● DATASET ENTRIES
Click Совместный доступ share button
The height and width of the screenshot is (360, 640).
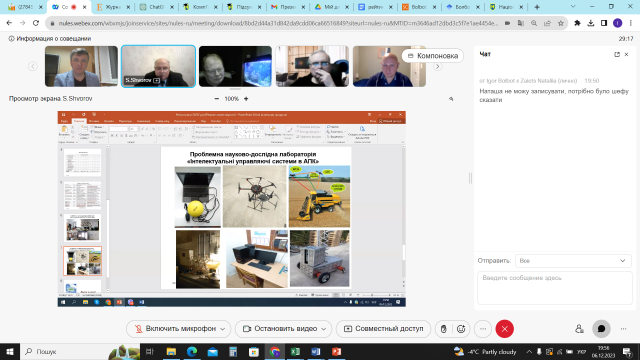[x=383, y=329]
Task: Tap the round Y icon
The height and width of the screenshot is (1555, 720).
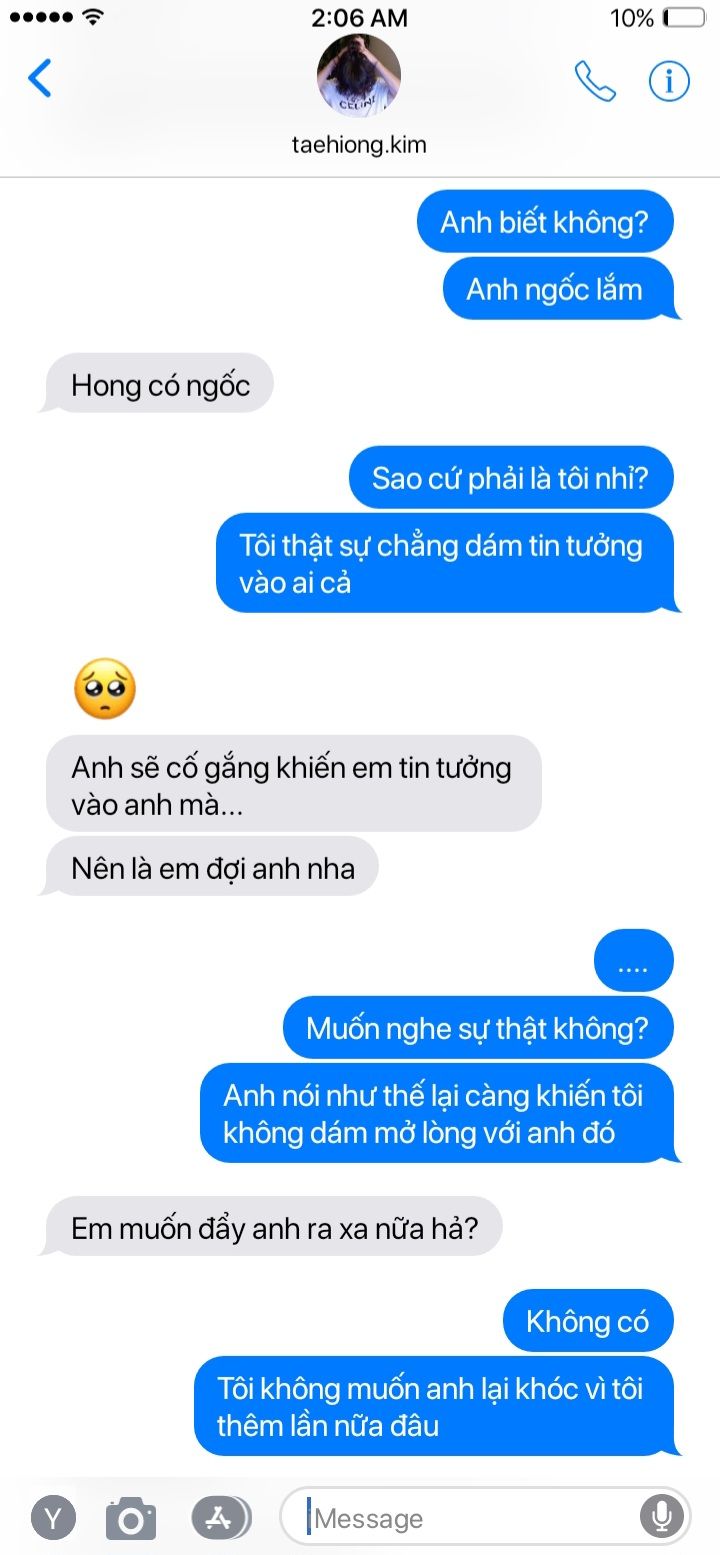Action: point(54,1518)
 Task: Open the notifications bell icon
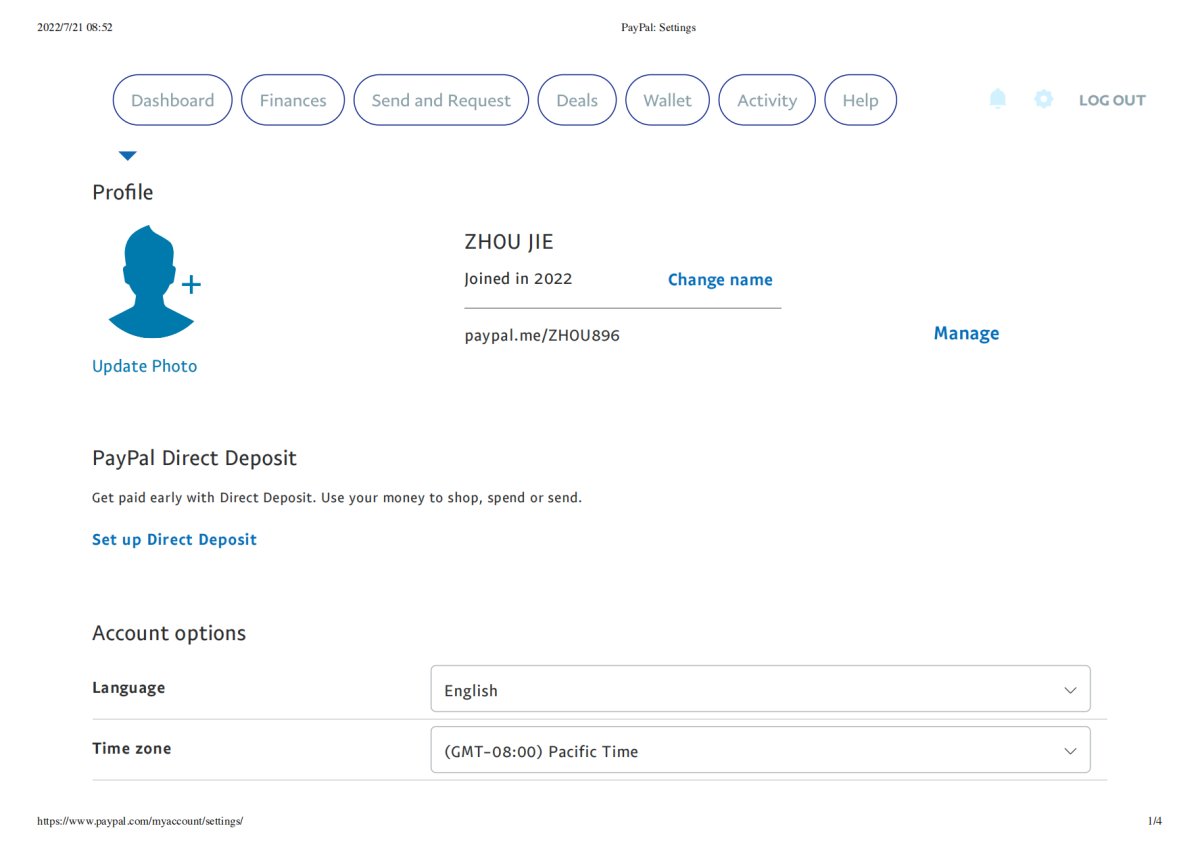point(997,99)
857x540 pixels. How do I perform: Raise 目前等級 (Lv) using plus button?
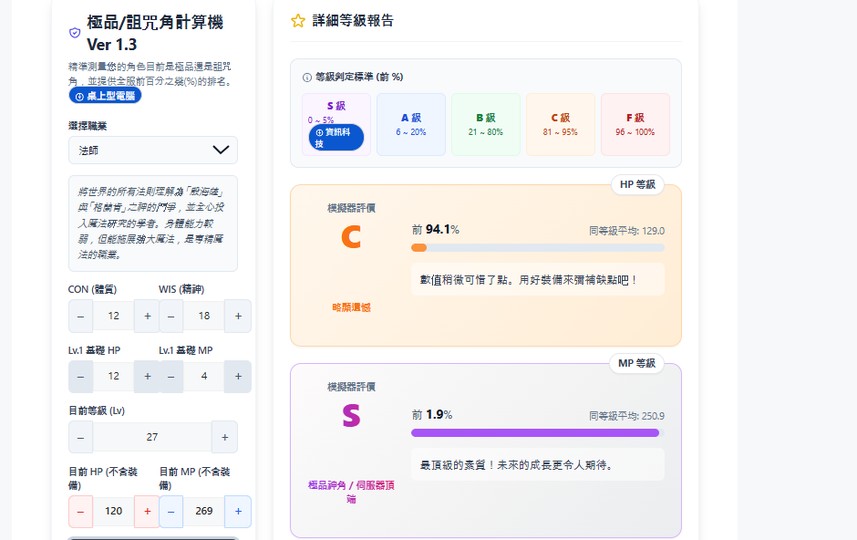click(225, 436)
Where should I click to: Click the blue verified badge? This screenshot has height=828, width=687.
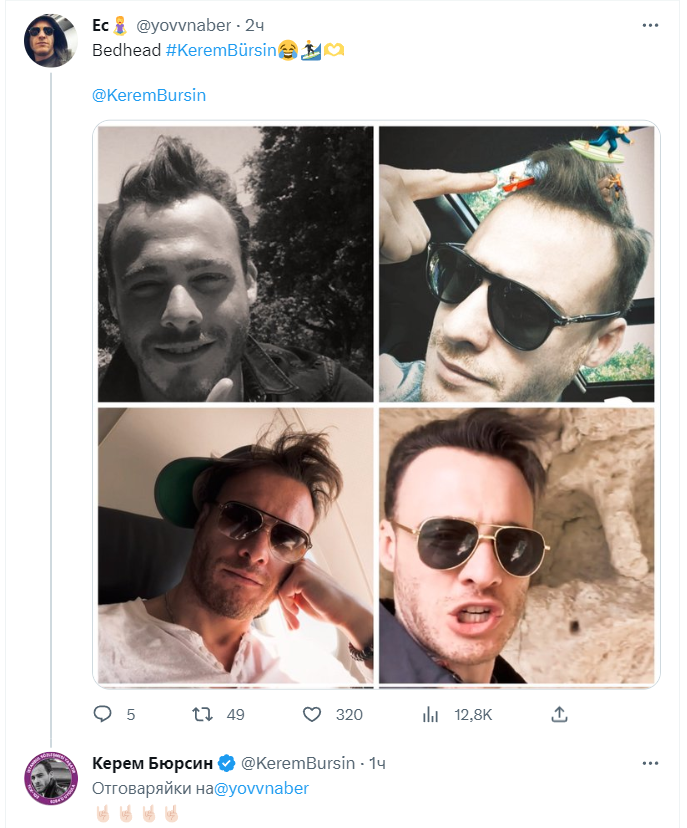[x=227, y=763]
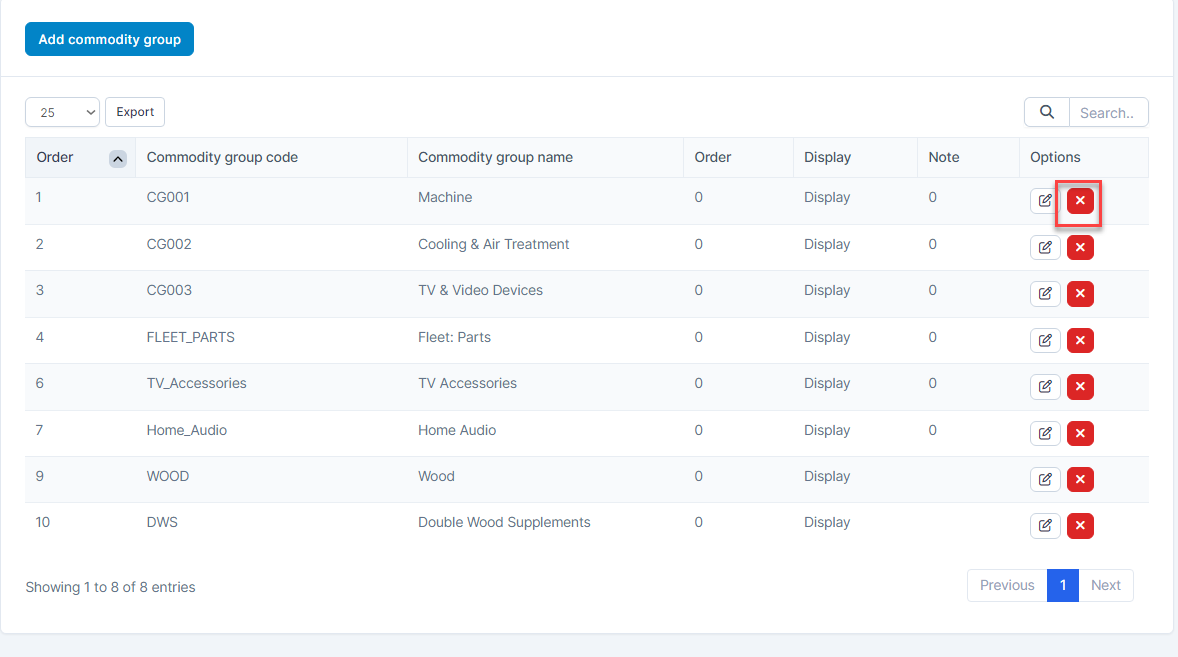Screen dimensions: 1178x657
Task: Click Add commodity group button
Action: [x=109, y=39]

● PROBLEM DETAILS
Pictures stay out; retype only the lines from the line containing "Where should I" through the end of the listing, inclusive, exactly as they appear.

● SOLVED EXERCISE
Where should I click to: Click the blue verified badge? This screenshot has height=828, width=687.
[x=227, y=763]
Screen dimensions: 1178x657
Task: Click Add commodity group button
Action: [x=109, y=39]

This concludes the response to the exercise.